| Work order |
Write out the complete data exactly as written.

----- Data shown -----

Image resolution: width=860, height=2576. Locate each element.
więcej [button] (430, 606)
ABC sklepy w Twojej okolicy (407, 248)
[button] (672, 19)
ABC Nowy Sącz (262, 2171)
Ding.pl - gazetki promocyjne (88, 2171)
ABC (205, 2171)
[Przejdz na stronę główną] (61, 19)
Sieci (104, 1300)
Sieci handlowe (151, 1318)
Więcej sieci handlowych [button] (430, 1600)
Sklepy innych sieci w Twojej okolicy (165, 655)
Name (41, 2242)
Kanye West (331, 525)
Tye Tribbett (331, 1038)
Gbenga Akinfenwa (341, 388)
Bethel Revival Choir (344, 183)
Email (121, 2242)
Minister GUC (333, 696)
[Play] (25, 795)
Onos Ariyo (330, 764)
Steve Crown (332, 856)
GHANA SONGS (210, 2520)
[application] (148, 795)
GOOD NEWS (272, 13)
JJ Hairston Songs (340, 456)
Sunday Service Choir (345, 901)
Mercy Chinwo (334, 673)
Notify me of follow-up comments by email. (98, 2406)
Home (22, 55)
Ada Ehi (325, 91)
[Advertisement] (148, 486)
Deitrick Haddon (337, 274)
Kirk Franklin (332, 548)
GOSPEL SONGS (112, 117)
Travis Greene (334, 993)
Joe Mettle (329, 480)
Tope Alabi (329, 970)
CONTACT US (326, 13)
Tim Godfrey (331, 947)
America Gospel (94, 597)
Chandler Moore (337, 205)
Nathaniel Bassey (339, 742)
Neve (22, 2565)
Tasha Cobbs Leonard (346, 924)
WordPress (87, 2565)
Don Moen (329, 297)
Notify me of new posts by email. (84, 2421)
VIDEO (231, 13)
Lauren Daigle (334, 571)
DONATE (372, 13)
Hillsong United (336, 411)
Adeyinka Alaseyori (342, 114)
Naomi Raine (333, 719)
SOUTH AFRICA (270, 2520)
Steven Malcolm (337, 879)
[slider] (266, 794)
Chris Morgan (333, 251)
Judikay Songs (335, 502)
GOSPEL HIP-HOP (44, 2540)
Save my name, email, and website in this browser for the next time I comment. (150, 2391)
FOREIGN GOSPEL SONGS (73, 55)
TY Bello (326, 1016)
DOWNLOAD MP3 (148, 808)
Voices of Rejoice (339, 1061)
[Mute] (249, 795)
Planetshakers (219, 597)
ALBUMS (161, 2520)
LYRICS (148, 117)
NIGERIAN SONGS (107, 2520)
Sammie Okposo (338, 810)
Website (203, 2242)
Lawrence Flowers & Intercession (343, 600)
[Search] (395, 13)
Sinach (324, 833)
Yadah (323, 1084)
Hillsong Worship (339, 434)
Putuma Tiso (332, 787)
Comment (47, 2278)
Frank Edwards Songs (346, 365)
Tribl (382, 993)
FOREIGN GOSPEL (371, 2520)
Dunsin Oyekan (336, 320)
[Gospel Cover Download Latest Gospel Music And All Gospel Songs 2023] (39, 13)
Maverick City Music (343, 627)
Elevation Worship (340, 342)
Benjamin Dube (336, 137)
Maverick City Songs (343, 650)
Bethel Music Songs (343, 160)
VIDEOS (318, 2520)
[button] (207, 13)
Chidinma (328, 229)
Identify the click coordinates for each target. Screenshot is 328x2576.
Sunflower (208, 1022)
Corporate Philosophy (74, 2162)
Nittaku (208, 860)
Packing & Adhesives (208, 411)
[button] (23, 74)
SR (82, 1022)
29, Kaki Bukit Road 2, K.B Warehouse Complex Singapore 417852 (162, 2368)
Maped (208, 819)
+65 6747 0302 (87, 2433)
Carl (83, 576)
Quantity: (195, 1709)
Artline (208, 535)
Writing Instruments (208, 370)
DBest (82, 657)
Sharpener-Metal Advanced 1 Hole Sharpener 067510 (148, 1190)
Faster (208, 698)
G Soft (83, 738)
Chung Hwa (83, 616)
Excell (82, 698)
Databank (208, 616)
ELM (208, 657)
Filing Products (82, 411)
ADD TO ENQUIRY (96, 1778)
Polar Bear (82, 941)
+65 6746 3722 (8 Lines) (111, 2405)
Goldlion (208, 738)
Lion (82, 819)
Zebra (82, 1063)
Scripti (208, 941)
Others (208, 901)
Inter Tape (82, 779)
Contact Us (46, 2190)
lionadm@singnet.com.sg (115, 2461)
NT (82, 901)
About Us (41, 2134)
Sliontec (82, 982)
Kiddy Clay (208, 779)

-----

| Expected answer |
Image resolution: width=860, height=2576. Locate each element.
więcej [button] (430, 606)
ABC sklepy w Twojej okolicy (407, 248)
[button] (672, 19)
ABC Nowy Sącz (262, 2171)
Ding.pl - gazetki promocyjne (88, 2171)
ABC (205, 2171)
[Przejdz na stronę główną] (61, 19)
Sieci (104, 1300)
Sieci handlowe (151, 1318)
Więcej sieci handlowych [button] (430, 1600)
Sklepy innych sieci w Twojej okolicy (165, 655)
Name (41, 2242)
Kanye West (331, 525)
Tye Tribbett (331, 1038)
Gbenga Akinfenwa (341, 388)
Bethel Revival Choir (344, 183)
Email (121, 2242)
Minister GUC (333, 696)
[Play] (25, 795)
Onos Ariyo (330, 764)
Steve Crown (332, 856)
GHANA SONGS (210, 2520)
[application] (148, 795)
GOOD NEWS (272, 13)
JJ Hairston Songs (340, 456)
Sunday Service Choir (345, 901)
Mercy Chinwo (334, 673)
Notify me of follow-up comments by email. (98, 2406)
Home (22, 55)
Ada Ehi (325, 91)
[Advertisement] (148, 486)
Deitrick Haddon (337, 274)
Kirk Franklin (332, 548)
GOSPEL SONGS (112, 117)
Travis Greene (334, 993)
Joe Mettle (329, 480)
Tope Alabi (329, 970)
CONTACT US (326, 13)
Tim Godfrey (331, 947)
America Gospel (94, 597)
Chandler Moore (337, 205)
Nathaniel Bassey (339, 742)
Neve (22, 2565)
Tasha Cobbs Leonard (346, 924)
WordPress (87, 2565)
Don Moen (329, 297)
Notify me of new posts by email. (84, 2421)
VIDEO (231, 13)
Lauren Daigle (334, 571)
DONATE (372, 13)
Hillsong United (336, 411)
Adeyinka Alaseyori (342, 114)
Naomi Raine (333, 719)
SOUTH AFRICA (270, 2520)
Steven Malcolm (337, 879)
[slider] (266, 794)
Chris Morgan (333, 251)
Judikay Songs (335, 502)
GOSPEL HIP-HOP (44, 2540)
Save my name, email, and website in this browser for the next time I comment. (150, 2391)
FOREIGN GOSPEL SONGS (73, 55)
TY Bello (326, 1016)
DOWNLOAD MP3 (148, 808)
Voices of Rejoice (339, 1061)
[Mute] (249, 795)
Planetshakers (219, 597)
ALBUMS (161, 2520)
LYRICS (148, 117)
NIGERIAN SONGS (107, 2520)
Sammie Okposo (338, 810)
Website (203, 2242)
Lawrence Flowers & Intercession (343, 600)
[Search] (395, 13)
Sinach (324, 833)
Yadah (323, 1084)
Hillsong Worship (339, 434)
Putuma Tiso (332, 787)
Comment (47, 2278)
Frank Edwards Songs (346, 365)
Tribl (382, 993)
FOREIGN GOSPEL (371, 2520)
Dunsin Oyekan (336, 320)
[Gospel Cover Download Latest Gospel Music And All Gospel Songs 2023] (39, 13)
Maverick City Music (343, 627)
Elevation Worship (340, 342)
Benjamin Dube (336, 137)
Maverick City Songs (343, 650)
Bethel Music Songs (343, 160)
VIDEOS (318, 2520)
[button] (207, 13)
Chidinma (328, 229)
Identify the click coordinates for each target. Screenshot is 328x2576.
Sunflower (208, 1022)
Corporate Philosophy (74, 2162)
Nittaku (208, 860)
Packing & Adhesives (208, 411)
[button] (23, 74)
SR (82, 1022)
29, Kaki Bukit Road 2, K.B Warehouse Complex Singapore 417852 (162, 2368)
Maped (208, 819)
+65 6747 0302 (87, 2433)
Carl (83, 576)
Quantity: (195, 1709)
Artline (208, 535)
Writing Instruments (208, 370)
DBest (82, 657)
Sharpener-Metal Advanced 1 Hole Sharpener 067510 (148, 1190)
Faster (208, 698)
G Soft (83, 738)
Chung Hwa (83, 616)
Excell (82, 698)
Databank (208, 616)
ELM (208, 657)
Filing Products (82, 411)
ADD TO ENQUIRY (96, 1778)
Polar Bear (82, 941)
+65 6746 3722 (8 Lines) (111, 2405)
Goldlion (208, 738)
Lion (82, 819)
Zebra (82, 1063)
Scripti (208, 941)
Others (208, 901)
Inter Tape (82, 779)
Contact Us (46, 2190)
lionadm@singnet.com.sg (115, 2461)
NT (82, 901)
About Us (41, 2134)
Sliontec (82, 982)
Kiddy Clay (208, 779)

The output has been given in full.